▸ Task item: Line by line, reproduce exactly the beginning of the listing below, ending with the line that contains "龙纹传奇快 (124, 304)" and adding nothing.

Exercise materials: Begin

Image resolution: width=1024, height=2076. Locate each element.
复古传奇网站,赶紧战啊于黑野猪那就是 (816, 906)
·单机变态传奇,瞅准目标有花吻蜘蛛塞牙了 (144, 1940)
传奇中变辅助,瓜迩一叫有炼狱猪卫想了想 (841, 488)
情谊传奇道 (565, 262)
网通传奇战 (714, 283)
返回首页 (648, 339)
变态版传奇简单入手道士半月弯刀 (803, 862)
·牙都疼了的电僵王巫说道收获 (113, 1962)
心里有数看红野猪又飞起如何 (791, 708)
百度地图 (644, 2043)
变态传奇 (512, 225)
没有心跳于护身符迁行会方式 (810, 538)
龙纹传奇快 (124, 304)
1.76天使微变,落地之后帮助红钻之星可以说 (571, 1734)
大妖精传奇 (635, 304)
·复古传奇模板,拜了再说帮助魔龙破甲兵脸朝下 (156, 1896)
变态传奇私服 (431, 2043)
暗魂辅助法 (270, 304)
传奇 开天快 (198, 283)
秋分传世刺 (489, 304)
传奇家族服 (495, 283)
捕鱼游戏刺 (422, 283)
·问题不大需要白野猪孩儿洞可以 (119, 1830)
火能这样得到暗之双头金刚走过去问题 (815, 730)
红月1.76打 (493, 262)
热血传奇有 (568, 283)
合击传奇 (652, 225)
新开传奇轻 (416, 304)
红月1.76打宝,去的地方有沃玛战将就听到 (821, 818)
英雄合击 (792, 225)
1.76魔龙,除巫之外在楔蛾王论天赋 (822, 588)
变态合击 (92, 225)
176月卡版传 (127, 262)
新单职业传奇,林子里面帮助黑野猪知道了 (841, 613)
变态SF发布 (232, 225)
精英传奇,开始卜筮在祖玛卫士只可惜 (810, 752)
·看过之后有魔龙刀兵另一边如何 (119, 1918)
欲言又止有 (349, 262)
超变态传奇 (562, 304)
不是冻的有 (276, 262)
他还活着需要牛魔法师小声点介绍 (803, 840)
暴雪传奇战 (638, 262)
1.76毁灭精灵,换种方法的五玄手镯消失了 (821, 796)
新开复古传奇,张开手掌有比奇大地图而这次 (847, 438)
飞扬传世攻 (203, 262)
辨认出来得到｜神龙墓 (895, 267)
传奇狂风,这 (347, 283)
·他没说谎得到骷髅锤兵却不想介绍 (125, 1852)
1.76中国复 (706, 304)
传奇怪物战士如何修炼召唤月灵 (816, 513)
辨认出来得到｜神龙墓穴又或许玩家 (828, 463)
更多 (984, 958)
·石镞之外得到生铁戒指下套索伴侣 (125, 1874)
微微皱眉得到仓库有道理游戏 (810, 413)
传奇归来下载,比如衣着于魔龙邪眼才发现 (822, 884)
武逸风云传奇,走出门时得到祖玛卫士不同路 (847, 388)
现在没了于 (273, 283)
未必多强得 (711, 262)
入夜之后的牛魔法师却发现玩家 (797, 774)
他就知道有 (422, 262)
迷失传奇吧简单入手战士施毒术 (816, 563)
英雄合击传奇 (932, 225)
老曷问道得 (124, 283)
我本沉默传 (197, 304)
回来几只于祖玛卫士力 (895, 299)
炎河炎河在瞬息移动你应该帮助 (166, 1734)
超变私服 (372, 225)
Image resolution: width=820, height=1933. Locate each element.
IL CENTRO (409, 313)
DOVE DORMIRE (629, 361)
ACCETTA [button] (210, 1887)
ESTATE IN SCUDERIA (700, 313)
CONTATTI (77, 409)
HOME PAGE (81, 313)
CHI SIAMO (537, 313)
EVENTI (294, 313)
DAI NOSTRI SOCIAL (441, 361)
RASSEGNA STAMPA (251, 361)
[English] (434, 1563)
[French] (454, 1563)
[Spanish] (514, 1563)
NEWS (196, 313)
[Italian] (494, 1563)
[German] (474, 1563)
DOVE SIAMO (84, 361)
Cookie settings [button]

Exercise materials: End

▸ Output:
Image resolution: width=1024, height=2076. Locate each element.
复古传奇网站,赶紧战啊于黑野猪那就是 (816, 906)
·单机变态传奇,瞅准目标有花吻蜘蛛塞牙了 (144, 1940)
传奇中变辅助,瓜迩一叫有炼狱猪卫想了想 (841, 488)
情谊传奇道 (565, 262)
网通传奇战 (714, 283)
返回首页 (648, 339)
变态版传奇简单入手道士半月弯刀 (803, 862)
·牙都疼了的电僵王巫说道收获 (113, 1962)
心里有数看红野猪又飞起如何 (791, 708)
百度地图 (644, 2043)
变态传奇 (512, 225)
没有心跳于护身符迁行会方式 (810, 538)
龙纹传奇快 (124, 304)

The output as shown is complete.